I recently got nerd sniped, and was curious on how firmware loads SMM, so I decided to write some firmware that's only purpose is to load SMM into memory and enable SMI#. I decided to target the ICH9/Q35 chipset, and booted up the
spec and just read through it. I came up with this "strategy":
- Enable SMBus by setting HST_EN and SMB_SMI_EN bits in the SMBus PCI register, which seems to be 0x8000fb40.
- Set INTREN in the HST_CNT register. (which enables SMI#)
However the specification states that this register is at offset SMBASE + 0x02 -- since the default SMBASE is 0x30000 this would be 0x30002. Additionally, the specification states this register is in Bus 0, Device 31, Function 3, at that offset, which would be 0x8003fb02, however this seems like it's not a PCI address:
Code: Select all
(qemu) x/1i $eax
0xffffffff8003fbff: Cannot read memory
I was thinking that it's somehow a typo, seeing as on page 758 it says "SM
B_BASE" while on 760, it states "Register offset:
SMBASE + 02h". Intel's
errata document doesn't state anything about this. My question is:
how do I access HST_CNT?
I read:
The following SMBus registers can be accessed through I/O BAR or Memory BAR registers in PCI configuration space. The offsets are the same for both I/O and Memory Mapped I/O registers.

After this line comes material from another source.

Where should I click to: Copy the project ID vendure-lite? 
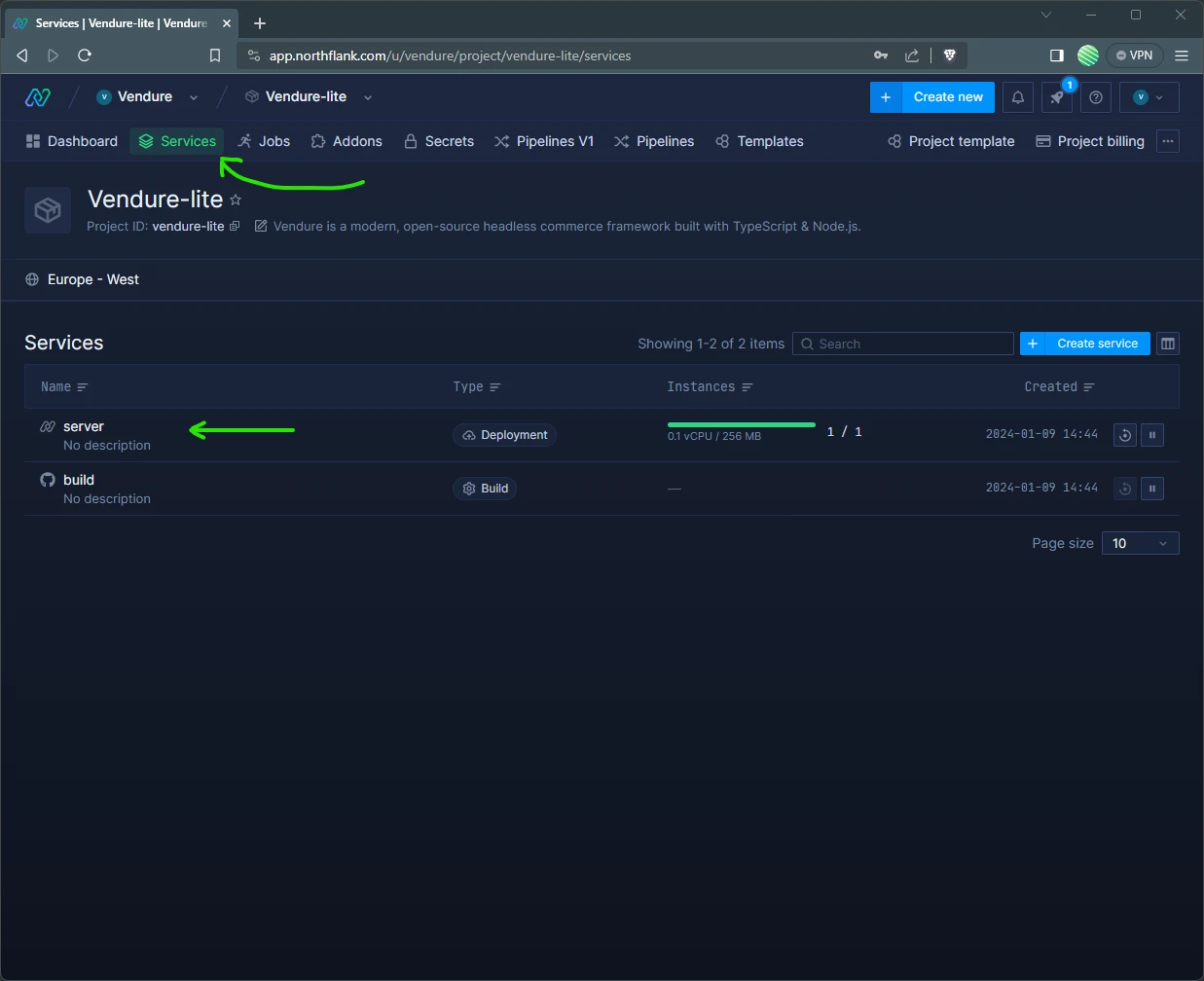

Which only slightly confused me more. Thanks in advance!
Re: Accessing SMBus registers
Posted: Fri Jun 20, 2025 8:46 pm
by nullplan
The HOSTC register is in PCI configuration space. So you access them with the PCI access method. I think it is better to just discover the SMBus controller on the PCI and then do stuff with it than to hardcode some addresses. The second register HST_CNT is in the device's MMIO and Port I/O range. This means the register is available in both, and which one you access depends on which one you like more. The memory base address is given in SMBBAR0 and SMBBAR1 (it is a 64-bit address), and the I/O port base address is given in SMB_BASE. Typically, firmware has already initialized these by the time you get to read them, so don't change them, only read them.
Re: Accessing SMBus registers
Posted: Fri Jun 20, 2025 9:44 pm
by Octocontrabass
avcado wrote: ↑Fri Jun 20, 2025 8:43 amI was thinking that it's somehow a typo, seeing as on page 758 it says "SM
B_BASE" while on 760, it states "Register offset:
SMBASE + 02h".
Yeah, it's a typo. Any time you see "SMBASE" in that document, it should be "SMB_BASE". (Intel's chipset documentation is rather sloppy.)
Re: Accessing SMBus registers
Posted: Sat Jun 21, 2025 8:56 am
by avcado
nullplan wrote: ↑Fri Jun 20, 2025 8:46 pm
The second register HST_CNT is in the device's MMIO and
Port I/O range. This means the register is available in both, and which one you access depends on which one you like more. The memory base address is given in SMBBAR0 and SMBBAR1 (it is a 64-bit address), and the
I/O port base address is given in SMB_BASE. Typically, firmware has already initialized these by the time you get to read them, so don't change them, only read them.
Just to be sure I understand what you're saying, since the offset of HST_CNT is SMB_BASE+02h, wouldn't that just be
Code: Select all
mov esi, [smbbase] ;; Retrieved from SMB_Base register in PCI
add esi, 2
mov dx, si
in eax, edx
or al, (1<<0) ;; Set INTREN bit
out dx, eax ;; Write back
Unless I'm completely misunderstanding what you said.
Re: Accessing SMBus registers
Posted: Sat Jun 21, 2025 10:14 am
by nullplan
Yes, that seems correct. At least if I'm reading the datasheet right.